▶ _TASK INSTRUCTIONS_: Top to bottom, every record is to be copied word for word.

▶ _ENTRIES SHOWN_:

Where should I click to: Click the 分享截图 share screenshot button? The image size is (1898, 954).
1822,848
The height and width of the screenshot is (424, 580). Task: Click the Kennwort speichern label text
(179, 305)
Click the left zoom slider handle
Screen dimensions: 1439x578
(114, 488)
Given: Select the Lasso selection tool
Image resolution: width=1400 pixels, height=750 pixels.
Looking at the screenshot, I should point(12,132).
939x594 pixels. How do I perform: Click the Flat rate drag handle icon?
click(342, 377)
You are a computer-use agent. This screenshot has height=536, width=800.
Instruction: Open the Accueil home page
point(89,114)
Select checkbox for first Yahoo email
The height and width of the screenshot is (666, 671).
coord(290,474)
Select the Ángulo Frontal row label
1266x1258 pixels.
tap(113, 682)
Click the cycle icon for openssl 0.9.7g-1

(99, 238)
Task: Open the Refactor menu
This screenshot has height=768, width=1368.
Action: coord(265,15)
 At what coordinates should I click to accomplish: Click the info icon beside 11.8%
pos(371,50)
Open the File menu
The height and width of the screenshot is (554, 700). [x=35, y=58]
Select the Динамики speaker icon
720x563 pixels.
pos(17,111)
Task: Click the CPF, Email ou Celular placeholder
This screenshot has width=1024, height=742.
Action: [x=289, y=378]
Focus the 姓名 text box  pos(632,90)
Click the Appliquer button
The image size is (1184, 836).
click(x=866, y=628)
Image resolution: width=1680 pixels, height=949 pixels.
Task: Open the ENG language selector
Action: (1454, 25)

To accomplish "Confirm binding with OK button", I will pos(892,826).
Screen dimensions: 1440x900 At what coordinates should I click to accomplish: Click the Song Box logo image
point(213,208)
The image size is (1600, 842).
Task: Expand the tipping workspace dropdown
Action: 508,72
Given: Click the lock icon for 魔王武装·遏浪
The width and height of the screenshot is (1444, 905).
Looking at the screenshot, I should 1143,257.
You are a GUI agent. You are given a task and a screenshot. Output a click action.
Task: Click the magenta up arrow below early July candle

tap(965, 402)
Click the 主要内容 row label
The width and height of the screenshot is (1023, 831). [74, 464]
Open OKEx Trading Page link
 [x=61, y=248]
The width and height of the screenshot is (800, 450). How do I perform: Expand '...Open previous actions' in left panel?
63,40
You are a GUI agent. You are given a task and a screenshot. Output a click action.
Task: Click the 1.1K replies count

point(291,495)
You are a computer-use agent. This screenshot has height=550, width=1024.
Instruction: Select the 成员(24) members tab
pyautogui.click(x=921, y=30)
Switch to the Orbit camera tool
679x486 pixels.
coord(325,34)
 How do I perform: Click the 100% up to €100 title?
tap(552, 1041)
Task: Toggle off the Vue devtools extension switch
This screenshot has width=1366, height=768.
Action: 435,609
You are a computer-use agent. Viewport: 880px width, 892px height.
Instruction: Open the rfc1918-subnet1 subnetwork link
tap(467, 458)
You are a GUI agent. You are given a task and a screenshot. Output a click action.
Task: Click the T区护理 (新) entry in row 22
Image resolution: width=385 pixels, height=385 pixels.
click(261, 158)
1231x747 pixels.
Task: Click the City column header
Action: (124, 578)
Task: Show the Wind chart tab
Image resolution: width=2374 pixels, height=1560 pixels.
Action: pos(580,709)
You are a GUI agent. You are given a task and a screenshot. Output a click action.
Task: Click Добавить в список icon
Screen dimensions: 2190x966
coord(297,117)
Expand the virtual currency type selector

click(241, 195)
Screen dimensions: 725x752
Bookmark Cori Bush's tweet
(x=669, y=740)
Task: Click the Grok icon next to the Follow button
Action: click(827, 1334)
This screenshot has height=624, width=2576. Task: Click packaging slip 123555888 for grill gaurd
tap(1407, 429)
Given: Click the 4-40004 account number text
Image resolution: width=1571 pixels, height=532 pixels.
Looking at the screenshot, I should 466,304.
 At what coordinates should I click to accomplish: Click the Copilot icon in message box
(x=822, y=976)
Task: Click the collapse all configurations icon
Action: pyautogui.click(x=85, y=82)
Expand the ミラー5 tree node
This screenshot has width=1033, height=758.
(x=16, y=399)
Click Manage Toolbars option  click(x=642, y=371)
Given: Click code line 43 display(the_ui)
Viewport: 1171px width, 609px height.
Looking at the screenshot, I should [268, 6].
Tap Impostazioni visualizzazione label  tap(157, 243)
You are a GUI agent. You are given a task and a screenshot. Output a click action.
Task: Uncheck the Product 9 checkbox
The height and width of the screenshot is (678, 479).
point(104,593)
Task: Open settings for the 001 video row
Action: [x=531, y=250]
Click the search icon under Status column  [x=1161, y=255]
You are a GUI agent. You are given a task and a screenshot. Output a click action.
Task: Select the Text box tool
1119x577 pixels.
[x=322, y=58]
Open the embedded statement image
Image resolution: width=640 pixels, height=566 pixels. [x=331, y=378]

▶ _RESPONSE TO THE TASK_:
Where should I click to: Click the 分享截图 share screenshot button? The image size is (1898, 954).
1822,848
The height and width of the screenshot is (424, 580). Task: Click the Kennwort speichern label text
(179, 305)
Click the left zoom slider handle
Screen dimensions: 1439x578
(114, 488)
Given: Select the Lasso selection tool
Image resolution: width=1400 pixels, height=750 pixels.
Looking at the screenshot, I should point(12,132).
939x594 pixels. How do I perform: Click the Flat rate drag handle icon?
click(342, 377)
You are a computer-use agent. This screenshot has height=536, width=800.
Instruction: Open the Accueil home page
point(89,114)
Select checkbox for first Yahoo email
The height and width of the screenshot is (666, 671).
coord(290,474)
Select the Ángulo Frontal row label
1266x1258 pixels.
tap(113, 682)
Click the cycle icon for openssl 0.9.7g-1

(99, 238)
Task: Open the Refactor menu
This screenshot has height=768, width=1368.
Action: coord(265,15)
 At what coordinates should I click to accomplish: Click the info icon beside 11.8%
pos(371,50)
Open the File menu
The height and width of the screenshot is (554, 700). [x=35, y=58]
Select the Динамики speaker icon
720x563 pixels.
pos(17,111)
Task: Click the CPF, Email ou Celular placeholder
This screenshot has width=1024, height=742.
Action: [x=289, y=378]
Focus the 姓名 text box  pos(632,90)
Click the Appliquer button
The image size is (1184, 836).
click(x=866, y=628)
Image resolution: width=1680 pixels, height=949 pixels.
Task: Open the ENG language selector
Action: (1454, 25)

To accomplish "Confirm binding with OK button", I will pos(892,826).
Screen dimensions: 1440x900 At what coordinates should I click to accomplish: Click the Song Box logo image
point(213,208)
The image size is (1600, 842).
Task: Expand the tipping workspace dropdown
Action: 508,72
Given: Click the lock icon for 魔王武装·遏浪
The width and height of the screenshot is (1444, 905).
Looking at the screenshot, I should 1143,257.
You are a GUI agent. You are given a task and a screenshot. Output a click action.
Task: Click the magenta up arrow below early July candle

tap(965, 402)
Click the 主要内容 row label
The width and height of the screenshot is (1023, 831). [74, 464]
Open OKEx Trading Page link
 [x=61, y=248]
The width and height of the screenshot is (800, 450). How do I perform: Expand '...Open previous actions' in left panel?
63,40
You are a GUI agent. You are given a task and a screenshot. Output a click action.
Task: Click the 1.1K replies count

point(291,495)
You are a computer-use agent. This screenshot has height=550, width=1024.
Instruction: Select the 成员(24) members tab
pyautogui.click(x=921, y=30)
Switch to the Orbit camera tool
679x486 pixels.
coord(325,34)
 How do I perform: Click the 100% up to €100 title?
tap(552, 1041)
Task: Toggle off the Vue devtools extension switch
This screenshot has width=1366, height=768.
Action: 435,609
You are a computer-use agent. Viewport: 880px width, 892px height.
Instruction: Open the rfc1918-subnet1 subnetwork link
tap(467, 458)
You are a GUI agent. You are given a task and a screenshot. Output a click action.
Task: Click the T区护理 (新) entry in row 22
Image resolution: width=385 pixels, height=385 pixels.
click(261, 158)
1231x747 pixels.
Task: Click the City column header
Action: (124, 578)
Task: Show the Wind chart tab
Image resolution: width=2374 pixels, height=1560 pixels.
Action: pos(580,709)
You are a GUI agent. You are given a task and a screenshot. Output a click action.
Task: Click Добавить в список icon
Screen dimensions: 2190x966
coord(297,117)
Expand the virtual currency type selector

click(241, 195)
Screen dimensions: 725x752
Bookmark Cori Bush's tweet
(x=669, y=740)
Task: Click the Grok icon next to the Follow button
Action: click(827, 1334)
This screenshot has height=624, width=2576. Task: Click packaging slip 123555888 for grill gaurd
tap(1407, 429)
Given: Click the 4-40004 account number text
Image resolution: width=1571 pixels, height=532 pixels.
Looking at the screenshot, I should 466,304.
 At what coordinates should I click to accomplish: Click the Copilot icon in message box
(x=822, y=976)
Task: Click the collapse all configurations icon
Action: pyautogui.click(x=85, y=82)
Expand the ミラー5 tree node
This screenshot has width=1033, height=758.
(x=16, y=399)
Click Manage Toolbars option  click(x=642, y=371)
Given: Click code line 43 display(the_ui)
Viewport: 1171px width, 609px height.
Looking at the screenshot, I should [268, 6].
Tap Impostazioni visualizzazione label  tap(157, 243)
You are a GUI agent. You are given a task and a screenshot. Output a click action.
Task: Uncheck the Product 9 checkbox
The height and width of the screenshot is (678, 479).
point(104,593)
Task: Open settings for the 001 video row
Action: [x=531, y=250]
Click the search icon under Status column  [x=1161, y=255]
You are a GUI agent. You are given a task and a screenshot. Output a click action.
Task: Select the Text box tool
1119x577 pixels.
[x=322, y=58]
Open the embedded statement image
Image resolution: width=640 pixels, height=566 pixels. [x=331, y=378]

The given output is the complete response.